CNE : La précarité pour des centaines de milliers de travailleurs11/08/20062006Journal/medias/journalnumero/images/2006/08/une1984.jpg.445x577_q85_box-0%2C104%2C1383%2C1896_crop_detail.jpg

Leur société

CNE : La précarité pour des centaines de milliers de travailleurs

Cela fait maintenant un an que le CNE (contrat nouvelles embauches) existe. Il a été créé en catimini, le 4août 2005, en plein milieu de l'été, par ordonnance gouvernementale. Le CNE est un contrat précaire, qui permet aux patrons d'entreprises de moins de 20 salariés de licencier les embauchés pendant une durée de deux ans, sans nécessité ni motif, par simple lettre recommandée.

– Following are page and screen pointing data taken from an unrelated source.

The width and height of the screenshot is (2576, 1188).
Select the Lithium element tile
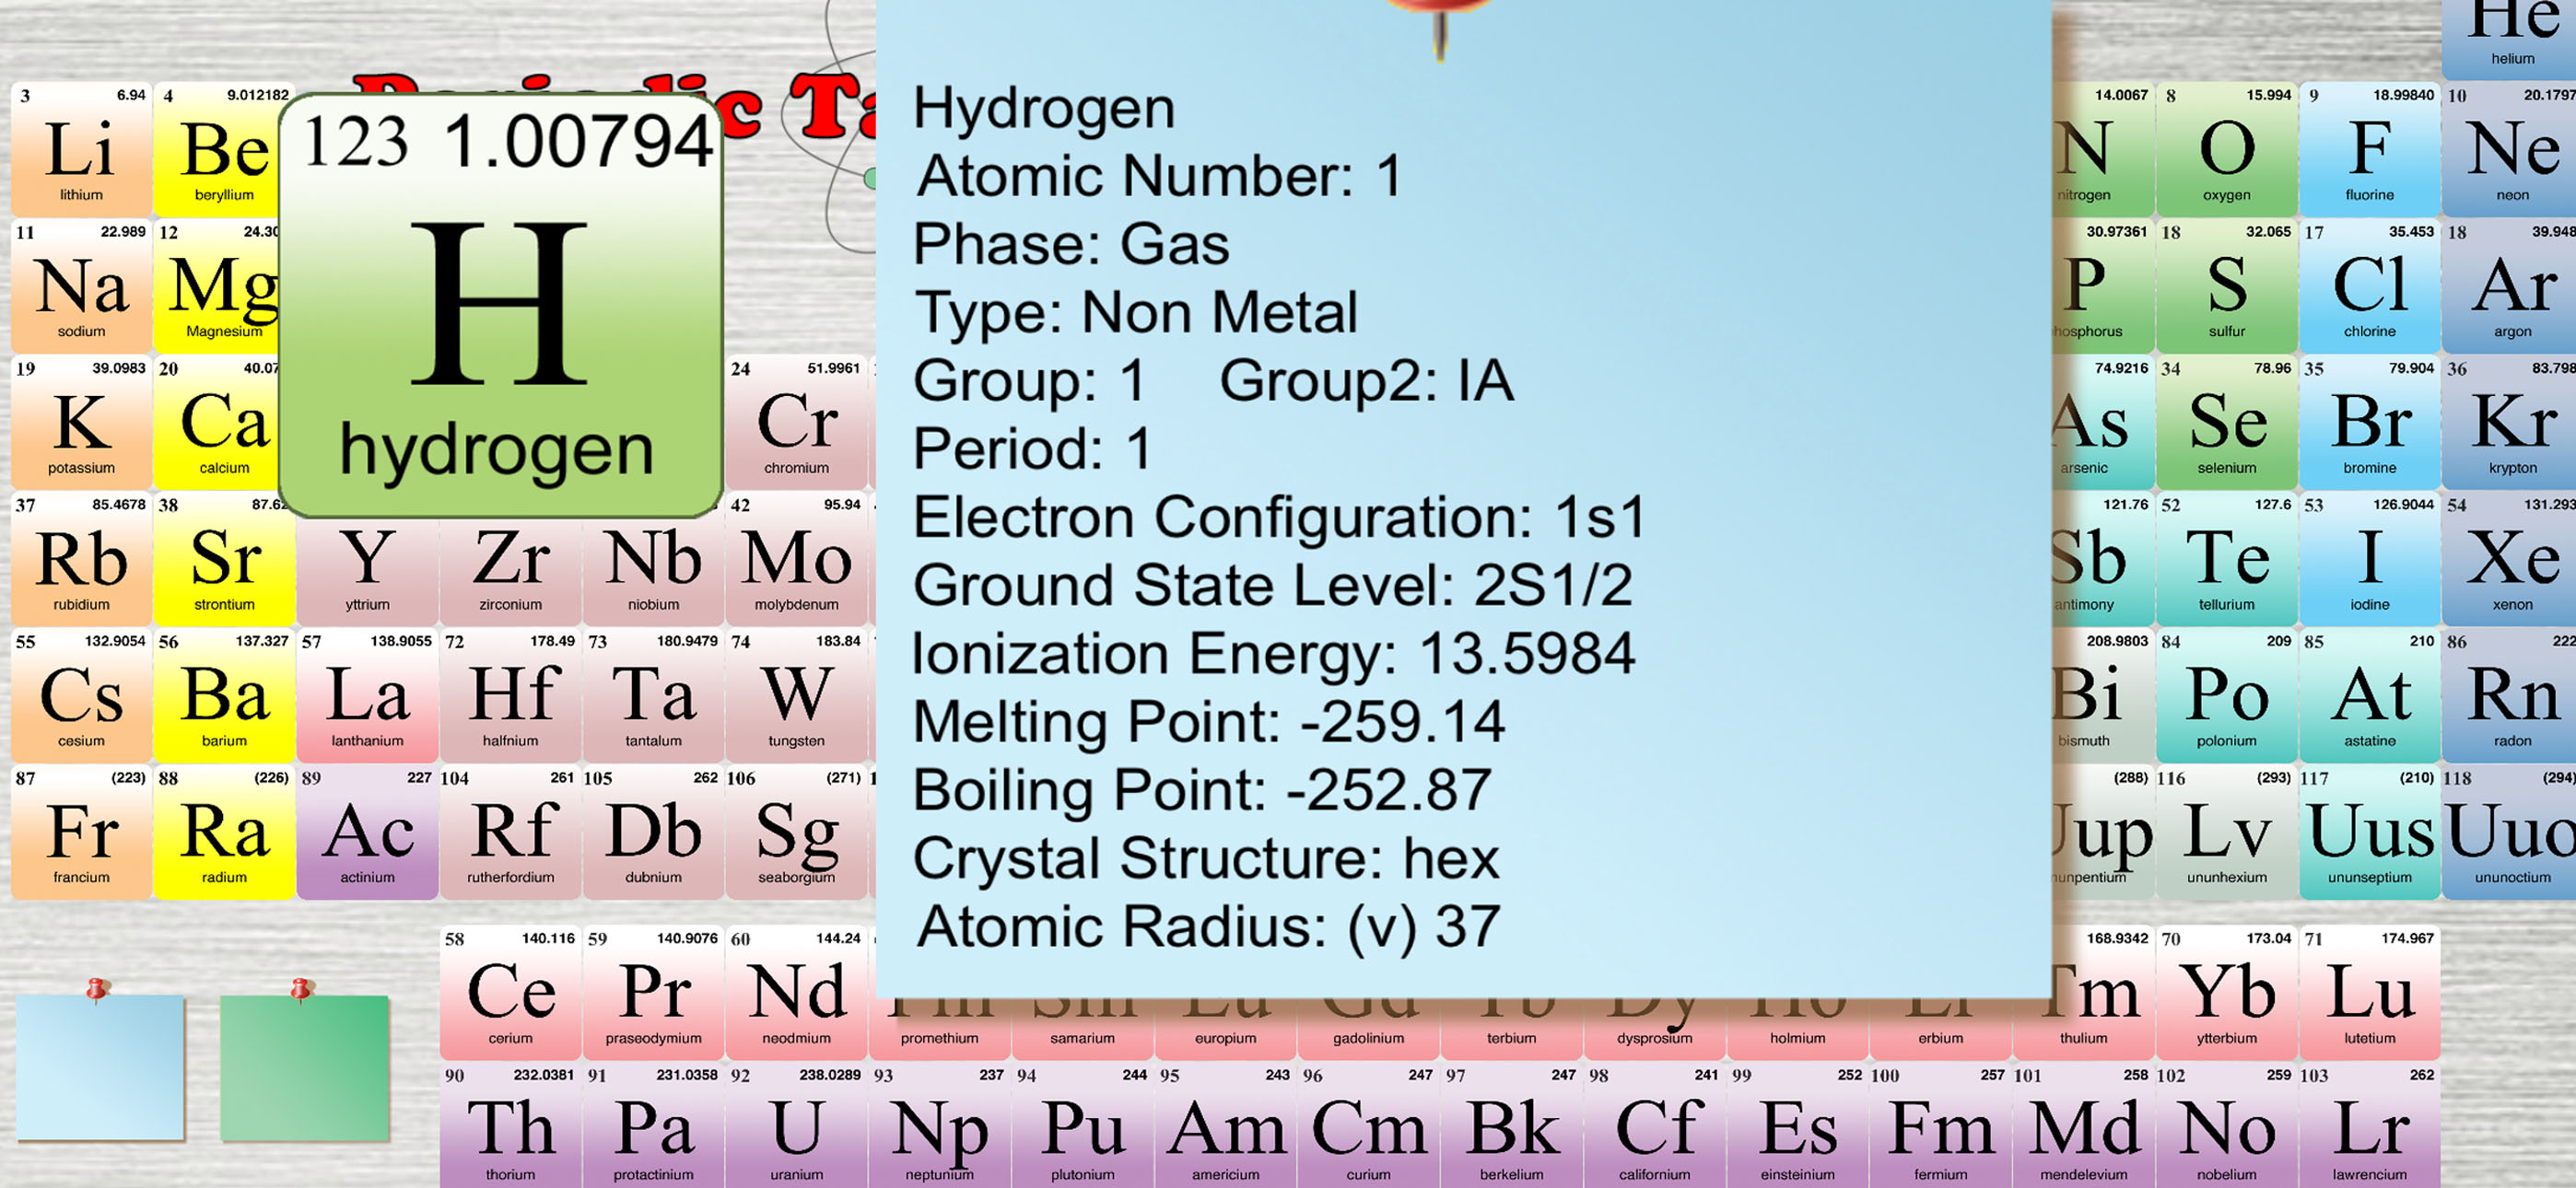(81, 149)
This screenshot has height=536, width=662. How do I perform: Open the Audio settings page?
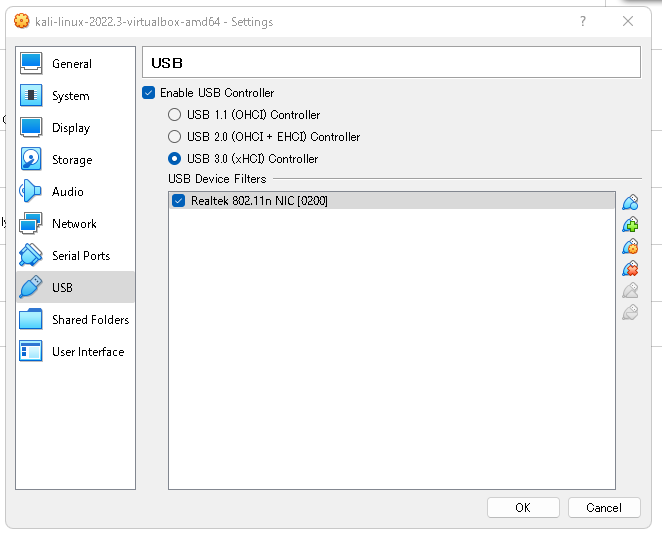click(x=75, y=192)
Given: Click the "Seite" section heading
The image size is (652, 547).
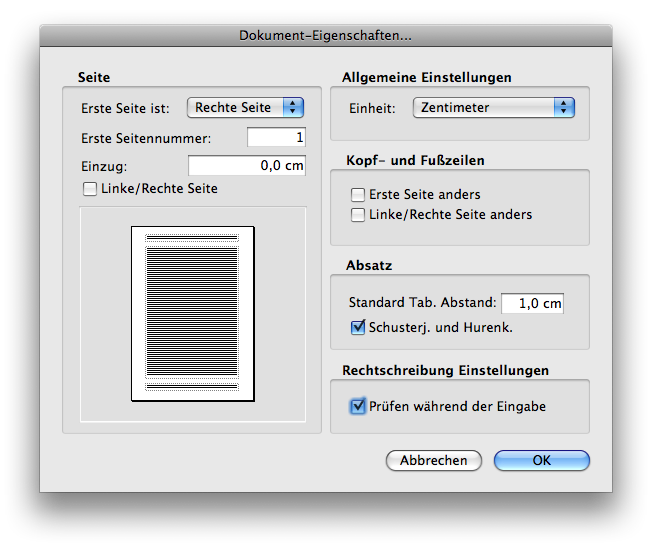Looking at the screenshot, I should pyautogui.click(x=94, y=77).
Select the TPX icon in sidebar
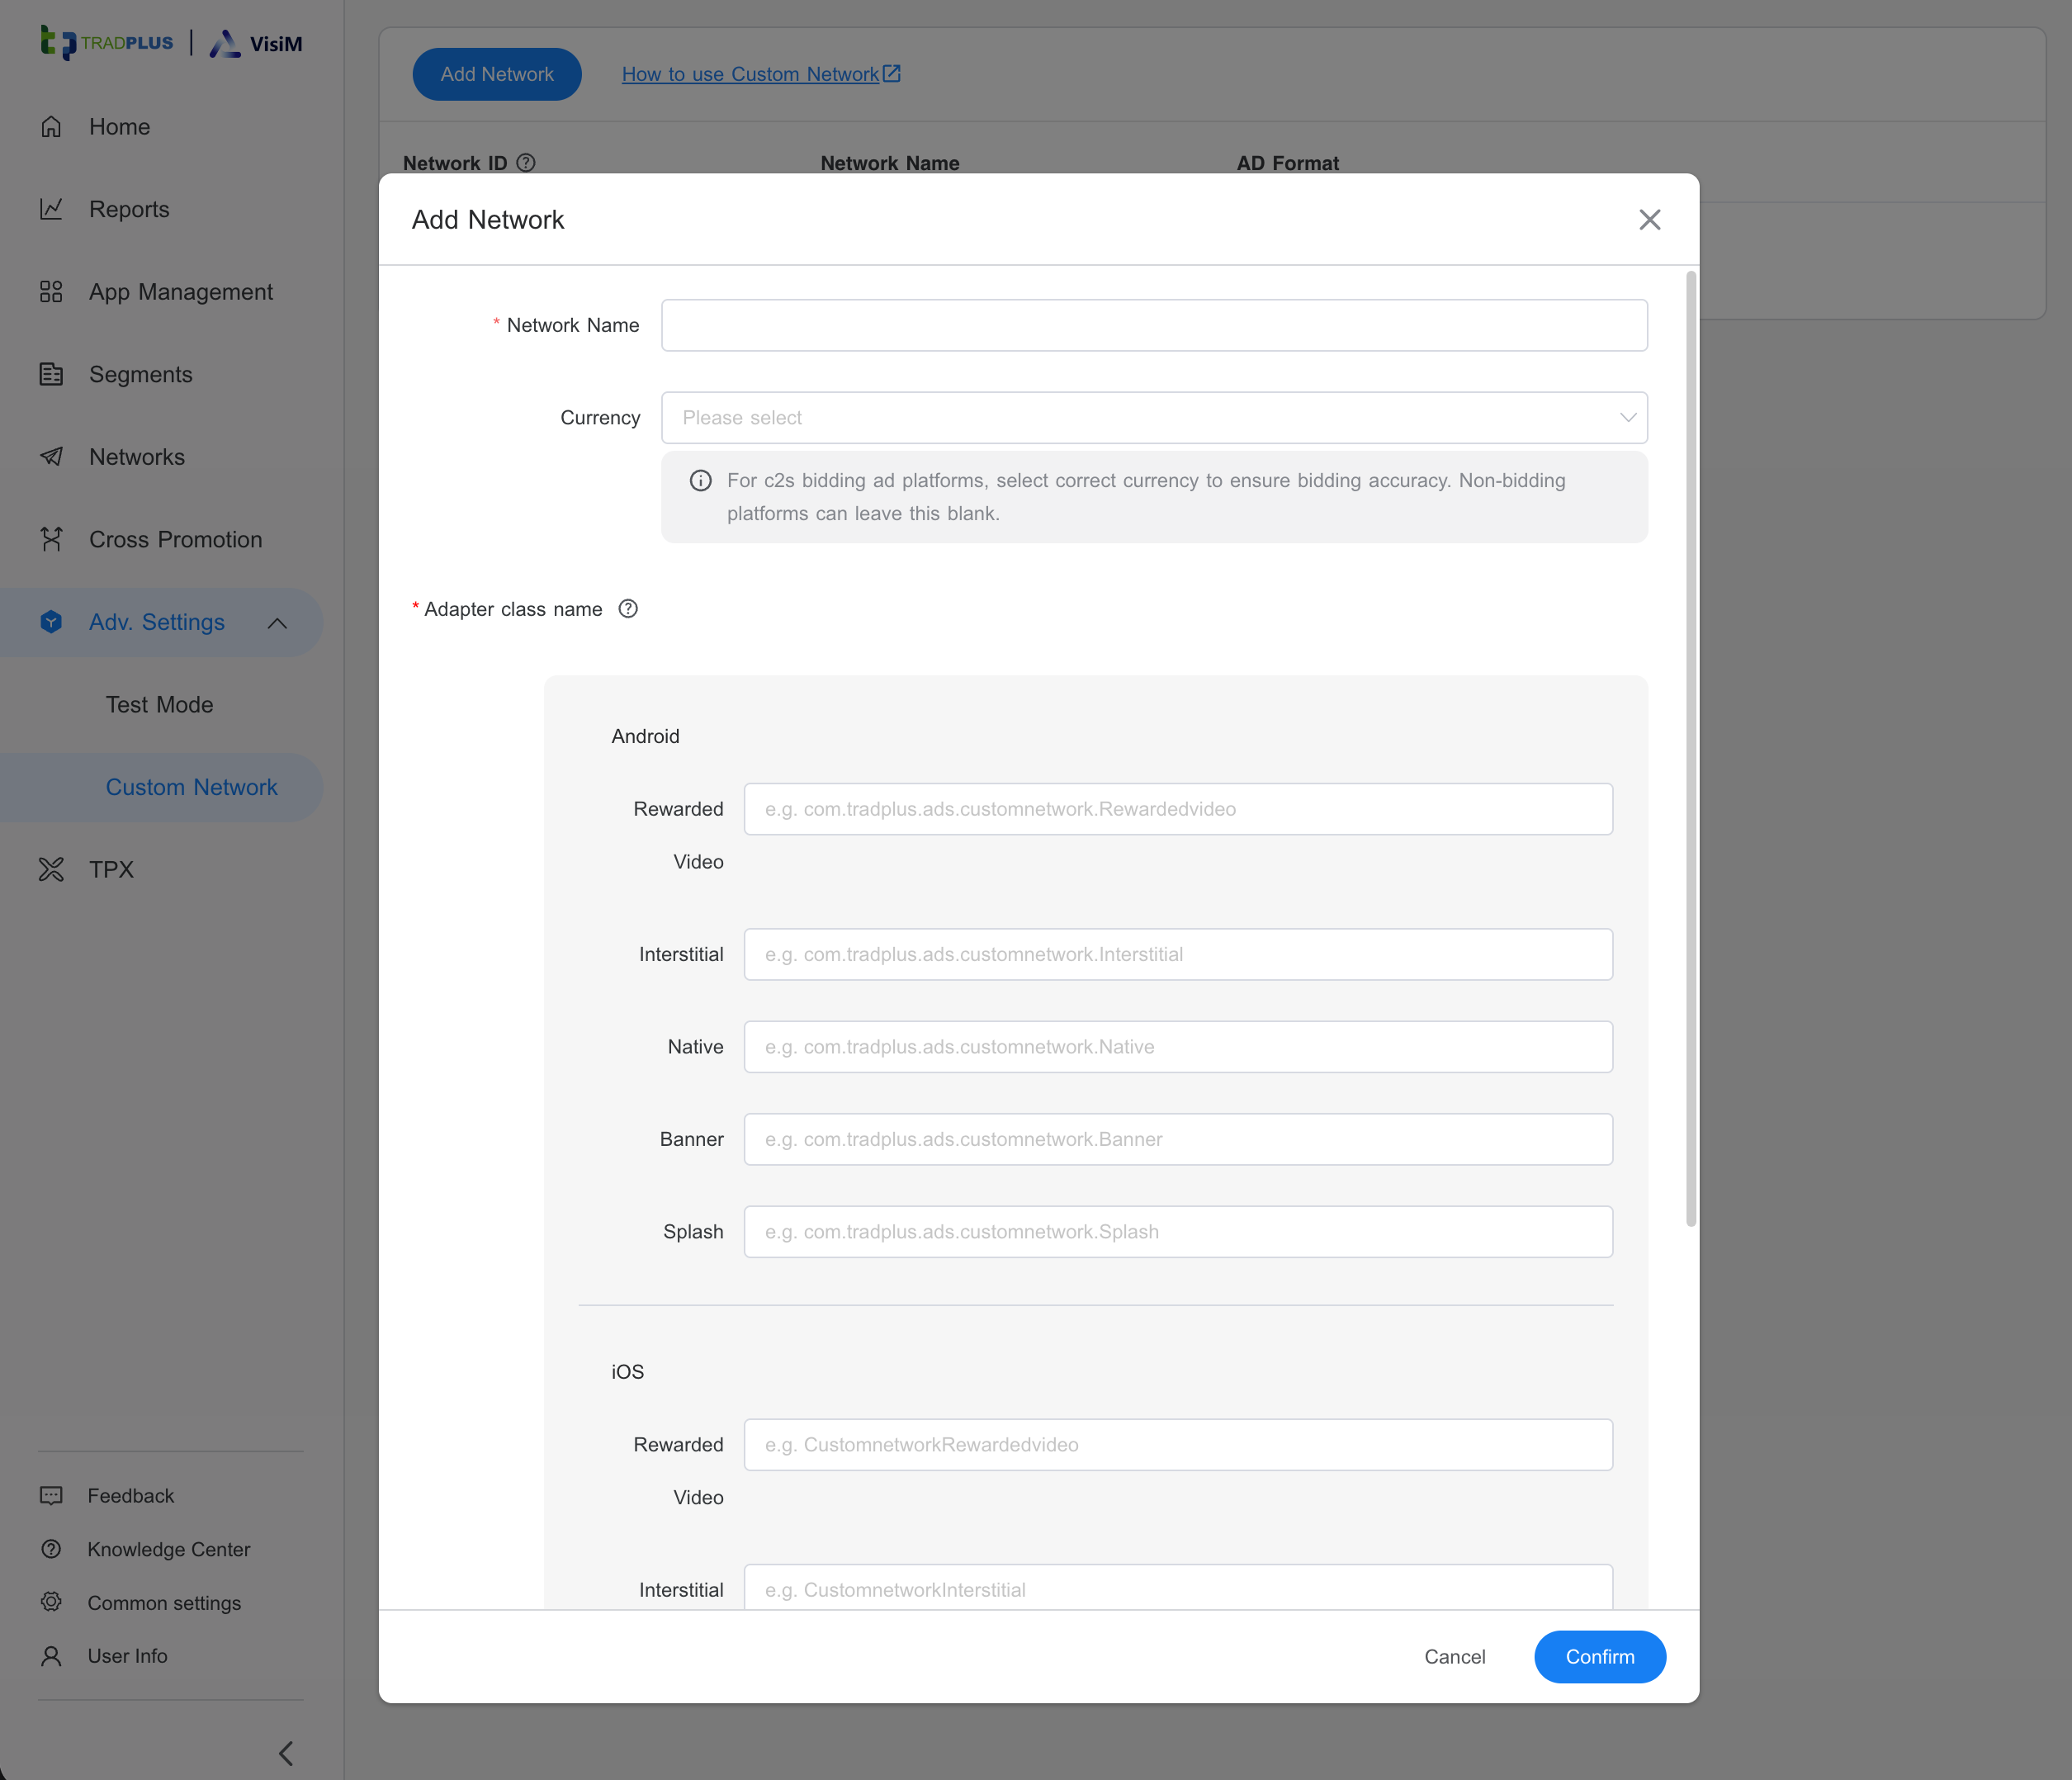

Comme il était prévisible, le CNE n'a pas incité les patrons à créer de nouveaux emplois, mais plutôt à remplacer les embauches prévues en CDD et CDI par ces CNE moins contraignants. L'Acoss (Agence centrale des organismes de Sécurité sociale) a calculé que 554000CNE auraient été signés depuis un an. De son côté la Dares (Direction des études et des statistiques du ministère du Travail) a estimé que 70% des embauches effectuées en CNE auraient de toute façon eu lieu, en CDI ou en CDD. Dans les 30% des cas restants, plus de la moitié n'auraient même été que des anticipations d'embauches, si bien que seulement 10% des CNE correspondraient à de réelles créations de postes. Soit, d'après les chiffres du ministère du Travail, 44000embauches nettes. Toutes ces statistiques, dont certaines émanent des services gouvernementaux, montrent à l'évidence que les objectifs que Villepin disait avoir il y a un an étaient tout bonnement des mensonges. Et Villepin a beau se féliciter aujourd'hui, en expliquant qu'à lui seul le CNE est pour «la moitié dans les créations d'emplois en France» (107800emplois créés en 2005 selon l'Unedic), il ne ment qu'à lui-même car plus personne ne peut le croire. Il ne manque pas de culot...

44000 embauches nettes pour 554000CNE, cela signifie que plus de 500000travailleurs ont dû se contenter d'un contrat plus précaire, qu'un CDI bien sûr, mais aussi qu'un CDD, qui protège au moins les travailleurs jusqu'au terme de leur contrat, tant que le patron ne peut pas invoquer une faute grave. Comme le reconnaît un patron d'une PME du bâtiment, «ça me permet aussi de tester les gars et de rompre le contrat sans trop de paperasse», alors qu'«avec un CDD, il faut un début, une fin, un motif. On en peut le rompre que dans des cas très précis, c'est une vraie galère.» Voilà pourquoi, dans ce secteur du bâtiment, mais aussi dans le commerce, la coiffure ou la réparation automobile, le CNE est particulièrement prisé.

Depuis le début des CNE, des cas de licenciements abusifs ont été portés devant les Prud'hommes: femmes enceintes licenciées après avoir déclaré leur grossesse à leur employeur, ou encore travailleurs licenciés parce qu'ils refusaient de faire des heures supplémentaires. Les licenciements abusifs ont été certainement bien plus nombreux encore car avec le CNE, c'est au travailleur de contester son licenciement devant les Prud'hommes. Et il est probable que tous ceux qui ont été victimes de l'arrogance et du mépris patronaux n'ont pas fait cette démarche. Le nombre de licenciements risque encore d'augmenter, au fur et à mesure qu'on se rapprochera de la barre des deux ans. Beaucoup de patrons qui ont embauché en CNE l'ont justement fait pour ne pas embaucher en CDI. Ils renverront donc les travailleurs sans aucun état d'âme avant que leur CNE ne se transforme en CDI... Peut-être pour les reprendre de nouveau en CNE au bout de trois mois, comme la loi les y autorise.

Au Conseil des ministres du 1eraoût, Renaud Dutreil, le ministre des PME, a proposé l'extension du CNE aux entreprises de 50 salariés. Chirac a provisoirement renoncé. Prudent, il lui aurait répondu: «On attendra mai 2007»... C'est sans doute le souvenir du mouvement des jeunes qui, au printemps dernier, avait obligé Villepin à remballer son projet de mise en place du CPE, qui a provoqué chez Chirac ce moment de lucidité. Comme quoi, les luttes laissent toujours un souvenir salutaire dans la mémoire de ceux qui les subissent.